Patients in well-designed buildings need less medication, says RIBA
A new report by the RIBA claims well-designed buildings can cut both the amount of time and medication patients need to recover, reduce vandalism and improve homeowners’ mental health
The publication Good design – it all adds up combines research from the UK and abroad to showcase how good design in housing, education, health, the workplace and public spaces can bring significant ‘social and economic’ benefits.
Launched today by RIBA President Ruth Reed and architecture minister John Penrose, the document is supported by case studies of fifteen highly successful building projects including ORMS’ Skypad Teenage Cancer Trust Unit in Cardiff (pictured above).
‘In stringent times, there is a danger that short-term money-saving decisions will be made on new buildings which result in poor solutions that are effectively false economies, ‘said Reed.
‘Good design is an investment that pays for itself over a building’s lifetime; bad architecture will always cost more; invest now, or pay later.’
Ugly, poorly-designed and ill-considered buildings can, at worst, actually help defeat the core purpose of the building itself
Penrose added: ‘High quality architecture and design make a really important contribution both to society and to the economy, particularly when budgets are tight and value for money is key. Ugly, poorly-designed and ill-considered buildings sink the spirits of those who live and work in them and can, at worst, actually help defeat the core purpose of the building itself. So this guide provides useful evidence to support the need for high standards in design. I commend it to the profession and to those councillors and consultants involved in the commissioning process.’
Key findings in the report include:
- Health - Patients with access to daylight and external views require less medication and recover faster. At ORMS’ Skypad Teenage Cancer Trust Unit in Cardiff, one teenage cancer patient said: “It doesn’t feel like being in hospital. It makes treatment easier as I am not focusing on that”. For medical staff, building efficient, effective, flexible facilities where they have more time to spend caring for patients and advising their families allows them to do their job at their best, reducing stress, fatigue and the chances of making mistakes.

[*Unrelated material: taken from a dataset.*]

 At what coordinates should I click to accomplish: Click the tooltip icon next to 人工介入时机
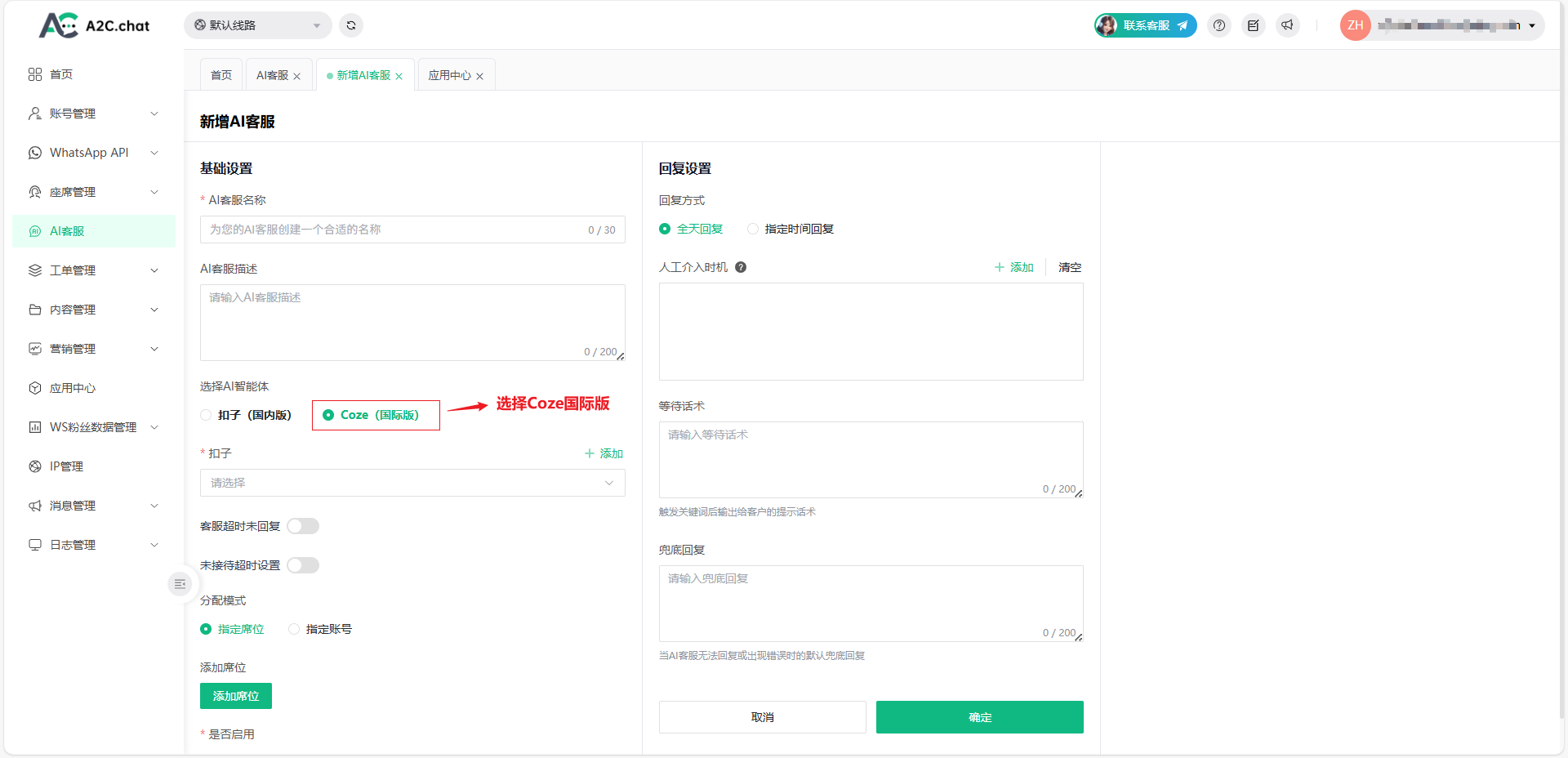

- Education - After students at Wilkinson Eyre’s Bristol Brunel Academy moved to their new building, vandalism fell by 50 per cent and the number of pupils who said that bullying was an issue for them fell by 23 per cent. (National Foundation for Educational Research, 2008). A 2010 survey by the British Council for School Environments (BCSE) and Teacher Support Network highlighted how the overwhelming majority of teachers (95.8 per cent) agreed that the school environment had an influence on pupil behaviour. At Christ’s College secondary school in Guildford, the senior assistant principal stated “There has been a huge, huge change in the behaviour of the students…we have no graffiti, we have almost zero litter” since the new building opened in 2009.
- Housing - At Westwood Estate in Peterborough, a survey revealed how the introduction of simple, affordable environmental improvements such as road narrowing and closing off alleyways to deter intruders made a dramatic difference to residents’ mental health and satisfaction with their housing development.

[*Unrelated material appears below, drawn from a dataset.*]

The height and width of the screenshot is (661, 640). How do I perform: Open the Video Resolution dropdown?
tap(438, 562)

- Growth and employment - The development of well thought-out urban spaces can revitalise run-down areas, promote business and increase employment; the creation of the Liverpool ONE scheme in 2008 has helped to create over 3,500 new local jobs.
- Work-places - The right workstation layouts, space allocations, air quality, acoustics and lighting can make the difference between a hard-working office and a less productive one.